Qué terrible quedarse corto; ¡Qué alegría asegurarlo! Qué bendición
entrar; ¡Qué triste ser excluido de tal ciudad, y de tal templo, y de tal
compañía, incluso si no hubiera un infierno con sus llamas eternas, ni
un diablo con sus ángeles para ser su compañero por la eternidad!

Vale la pena comprarlo a cualquier precio, o cualquier cantidad de


trabajo y sufrimiento, ¡cuánto más, entonces, se recomienda a ti y se
destaca en tu atención, cuando es gratis! Y de su gratuidad os traemos
ahora buenas noticias, y de su puerta desplegada, y de su acceso sin
trabas, y de la pronta y gozosa bienvenida que os espera de todos sus
habitantes, y especialmente del mismo gran Rey. ¿No te inducirán
noticias como estas a presionar y ser bendecido?

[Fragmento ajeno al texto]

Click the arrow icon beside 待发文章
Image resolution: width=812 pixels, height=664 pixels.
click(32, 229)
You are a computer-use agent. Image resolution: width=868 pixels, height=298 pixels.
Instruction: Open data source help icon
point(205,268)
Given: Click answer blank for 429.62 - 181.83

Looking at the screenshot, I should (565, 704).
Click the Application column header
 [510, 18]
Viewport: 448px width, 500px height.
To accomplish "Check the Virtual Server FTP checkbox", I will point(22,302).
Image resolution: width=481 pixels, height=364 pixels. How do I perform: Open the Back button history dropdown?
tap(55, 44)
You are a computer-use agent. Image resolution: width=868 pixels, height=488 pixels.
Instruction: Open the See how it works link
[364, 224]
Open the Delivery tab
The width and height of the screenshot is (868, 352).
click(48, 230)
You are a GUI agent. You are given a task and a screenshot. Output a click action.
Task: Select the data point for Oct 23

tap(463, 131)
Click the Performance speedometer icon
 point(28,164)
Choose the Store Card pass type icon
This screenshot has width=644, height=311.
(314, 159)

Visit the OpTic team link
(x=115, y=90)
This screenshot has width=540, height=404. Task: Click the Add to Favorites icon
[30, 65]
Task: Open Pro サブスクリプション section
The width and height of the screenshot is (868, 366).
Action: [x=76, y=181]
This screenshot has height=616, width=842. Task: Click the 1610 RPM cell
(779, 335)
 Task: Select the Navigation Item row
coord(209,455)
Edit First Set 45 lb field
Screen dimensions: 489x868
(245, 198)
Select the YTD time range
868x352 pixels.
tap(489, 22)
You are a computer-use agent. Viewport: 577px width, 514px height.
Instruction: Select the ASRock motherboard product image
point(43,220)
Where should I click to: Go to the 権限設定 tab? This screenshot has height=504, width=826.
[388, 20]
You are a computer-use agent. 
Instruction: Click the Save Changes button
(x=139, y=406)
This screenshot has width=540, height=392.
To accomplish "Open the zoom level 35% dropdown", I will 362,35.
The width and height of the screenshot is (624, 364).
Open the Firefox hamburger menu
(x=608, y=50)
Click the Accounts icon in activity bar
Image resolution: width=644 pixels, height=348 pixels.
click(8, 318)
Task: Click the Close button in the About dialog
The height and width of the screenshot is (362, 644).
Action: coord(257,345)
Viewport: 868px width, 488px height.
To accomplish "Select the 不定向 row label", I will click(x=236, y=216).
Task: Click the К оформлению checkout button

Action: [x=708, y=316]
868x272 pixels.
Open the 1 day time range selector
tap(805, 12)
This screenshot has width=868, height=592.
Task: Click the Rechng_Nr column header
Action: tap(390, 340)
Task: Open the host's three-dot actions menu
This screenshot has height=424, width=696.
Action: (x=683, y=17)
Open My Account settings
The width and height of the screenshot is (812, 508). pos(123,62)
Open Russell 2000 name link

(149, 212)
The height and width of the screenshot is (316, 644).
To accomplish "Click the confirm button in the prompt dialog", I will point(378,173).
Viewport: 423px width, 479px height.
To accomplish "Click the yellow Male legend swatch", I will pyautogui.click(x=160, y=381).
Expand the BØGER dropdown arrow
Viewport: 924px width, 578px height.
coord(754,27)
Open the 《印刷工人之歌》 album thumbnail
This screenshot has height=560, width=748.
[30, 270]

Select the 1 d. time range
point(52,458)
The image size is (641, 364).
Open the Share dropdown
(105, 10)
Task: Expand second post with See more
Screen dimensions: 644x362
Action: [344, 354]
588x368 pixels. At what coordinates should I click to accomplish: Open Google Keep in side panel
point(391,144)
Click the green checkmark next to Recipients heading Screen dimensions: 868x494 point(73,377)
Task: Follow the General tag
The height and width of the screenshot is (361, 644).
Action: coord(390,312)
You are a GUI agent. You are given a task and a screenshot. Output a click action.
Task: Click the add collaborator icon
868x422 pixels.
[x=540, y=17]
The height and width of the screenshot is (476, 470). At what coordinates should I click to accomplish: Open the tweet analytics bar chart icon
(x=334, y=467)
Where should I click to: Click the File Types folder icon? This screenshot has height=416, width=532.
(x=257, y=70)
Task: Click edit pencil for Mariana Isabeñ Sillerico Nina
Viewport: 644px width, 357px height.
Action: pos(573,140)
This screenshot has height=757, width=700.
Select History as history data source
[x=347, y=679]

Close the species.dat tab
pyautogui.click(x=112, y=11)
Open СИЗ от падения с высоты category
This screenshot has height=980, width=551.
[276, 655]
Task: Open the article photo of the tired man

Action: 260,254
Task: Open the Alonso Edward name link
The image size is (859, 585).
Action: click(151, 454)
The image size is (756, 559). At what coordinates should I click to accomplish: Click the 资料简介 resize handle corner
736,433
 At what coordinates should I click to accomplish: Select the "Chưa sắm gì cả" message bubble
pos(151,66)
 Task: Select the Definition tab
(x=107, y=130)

Las cosas brillantes de la tierra se están desvaneciendo; ¿Y no


asegurarás lo que no se desvanece? Las ciudades de la tierra pronto
estarán en ruinas; ¿Y no harás bien tu entrada en la ciudad cuyos muros
nunca se derrumbarán, la ciudad que tiene cimientos, cuyo arquitecto y
constructor es Dios? La moda de este mundo pasa; ¿Y no aseguraréis
vuestro título a la herencia que es incorruptible, incontaminada e
inmarcesible?

No es un largo y laborioso proceso de entrada, como el que es casi


imposible de descubrir para un hombre; es simple, seguro y fácil de
descubrir. Oyes la voz que dice: "Yo soy la puerta", y eso atrae tu mirada
hacia la entrada. Oyes la misma voz que dice: "Yo soy el camino, la
verdad y la vida", y eso te indica, más allá del error, el camino por el
que debes apresurarte. No es comprar, ni merecer, ni trabajar, ni
esperar; no es más que tomar la promesa gratuita de Dios, tal como
está, y actuar en consecuencia; es simplemente recibir el testimonio
que Dios ha dado de su Hijo, y de inmediato todo es tuyo: ¡el trono, la
corona, el reino, la ciudad, el templo, la gloria eterna del Señor!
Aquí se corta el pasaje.